Villanovans cop out in relationships

Amy Durazo

I used to think it was like this everywhere. After a disastrous freshman year “relationship,” the world appeared to be a veritable wasteland of ineligible bachelors.

Dating just isn’t how it used to be, I figured.

After all, with a steady increase of sex in the media, people were focusing less on getting romantic and more on getting physical. I explained the Villanova relationship situation to some friends from home, who seemed both shocked and amused to hear it.

We assessed and analyzed, and then we agreed. Villanova is not a “dating” school. We’re a group of students who will meet our future significant others in a bar in New York City or on a beach in California.
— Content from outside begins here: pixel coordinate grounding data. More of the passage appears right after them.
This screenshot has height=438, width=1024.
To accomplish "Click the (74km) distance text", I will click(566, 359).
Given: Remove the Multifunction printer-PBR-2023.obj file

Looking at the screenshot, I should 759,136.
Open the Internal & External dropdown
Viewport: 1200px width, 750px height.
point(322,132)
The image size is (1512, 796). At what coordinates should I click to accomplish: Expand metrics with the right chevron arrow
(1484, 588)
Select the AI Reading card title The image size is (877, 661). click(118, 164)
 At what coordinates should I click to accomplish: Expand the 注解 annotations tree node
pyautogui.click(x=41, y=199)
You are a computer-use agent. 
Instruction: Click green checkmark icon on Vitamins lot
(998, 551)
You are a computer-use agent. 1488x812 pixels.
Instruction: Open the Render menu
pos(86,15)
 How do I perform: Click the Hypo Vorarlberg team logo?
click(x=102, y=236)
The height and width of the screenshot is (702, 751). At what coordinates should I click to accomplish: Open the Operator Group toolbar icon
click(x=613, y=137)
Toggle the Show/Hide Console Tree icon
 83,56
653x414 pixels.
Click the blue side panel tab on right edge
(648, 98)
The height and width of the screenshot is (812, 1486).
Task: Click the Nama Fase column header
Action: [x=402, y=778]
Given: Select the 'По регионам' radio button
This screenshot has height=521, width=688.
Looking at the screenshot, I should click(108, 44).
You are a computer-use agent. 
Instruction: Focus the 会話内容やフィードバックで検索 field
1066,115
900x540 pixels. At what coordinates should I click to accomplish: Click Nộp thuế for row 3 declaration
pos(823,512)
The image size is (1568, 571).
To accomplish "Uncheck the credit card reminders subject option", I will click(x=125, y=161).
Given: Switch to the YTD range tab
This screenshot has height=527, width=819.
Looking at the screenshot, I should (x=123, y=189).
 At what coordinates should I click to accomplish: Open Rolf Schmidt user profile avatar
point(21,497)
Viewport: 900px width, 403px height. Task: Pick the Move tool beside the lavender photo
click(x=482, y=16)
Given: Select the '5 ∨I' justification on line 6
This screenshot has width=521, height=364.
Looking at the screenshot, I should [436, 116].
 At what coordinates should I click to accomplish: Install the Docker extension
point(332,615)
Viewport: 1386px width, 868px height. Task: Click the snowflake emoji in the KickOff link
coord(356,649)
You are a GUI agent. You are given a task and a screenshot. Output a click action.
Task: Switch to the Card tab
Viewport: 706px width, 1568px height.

But certainly not at an open bar in Philly or at lunch in the Pit.

I understood that this was my fate, and eventually I accepted it – until I met an alumnus who revealed some startling news. She had been telling a story to my friends about how she had found her husband in a bar nearly 10 years after she first met him.

“That’s so funny,” I said. “Where did you know him from?”

“We went to Villanova together,” she said.

We all laughed, admitting that we could never imagine dating anyone at Villanova, let alone marrying them. And then she dropped the bomb.

“You know, I read somewhere that something like 66 percent of Villanovans wind up marrying each other or something like that. Seriously.”

Seriously?

That would mean that of all the guys we find appallingly stuffy, of all those girls that seem ridiculously uptight, one of them might be sharing a bed and a life with us someday?

Needless to say, we weren’t laughing anymore.

Here at Villanova, I’ve heard the phrase “but I really don’t want a relationship” almost as much as I’ve heard “sweet life.” Normally, when that white lie is uttered, it means someone is not ready to make an emotional commitment, but more than willing to make a sexual one.

However, the dictionary defines the word relationship as “a particular type of connection existing between people having dealings with each other,” so that justification is null and void.

Still, we’ve all made the excuse, and you can bet we’ve all been lying.

We have become professionals at copping out. We cop out of class on warm, sunny days, we cop out of spending money by stealing toilet paper, and we cop out of letting our guards down the moment our feelings become factors.

Why are Villanovans so against the L-word?

Perhaps it’s because our University is so stacked with high school homecoming kings and prom queens and other high school royalty. Maybe the beautiful people all over campus have made our standards too high. If we settle for one bombshell, we might miss out on another, so we simply settle for singleness.

Or, we’re simply too in love with ourselves to share that emotion with someone else.

The happily married alumnus had also confessed that her husband may have been the last person she would have considered dating when they were undergrads.

So what is it about this campus that makes interacting with each other so awkward and difficult? Somewhere between kegs at the courts and parties in the Quad, we’ve become too self-righteous and stubborn to let on that we might actually want to be vulnerable to someone else.

We’re Villanovans. We’re used to getting what we want: the grades, the clothes and the comfortable lifestyles. As a result, we’ve become afraid of something far, far worse than any relationship – rejection.

We think the world might explode if we don’t get the guy or girl of our dreams, so most of the time we just don’t try at all.

Thankfully, our paralyzing fears seem to dissipate after graduation, allowing us to see past the blacked out messes who threw up on our shoes. We will see marriage material in our peers, perhaps even those we vowed never to speak to or date, even if our lives depended on it.

But what changes?

We probably realize that there are more important things to be terrified of than saving face in front of our crushes: living alone, getting a job and growing up. Most likely, we finally manage to get over ourselves.

So look around, at the guy who constantly nods off in class or the obnoxious girl who yells instead of talks. Who knows? In five years, you might be saying “I do.”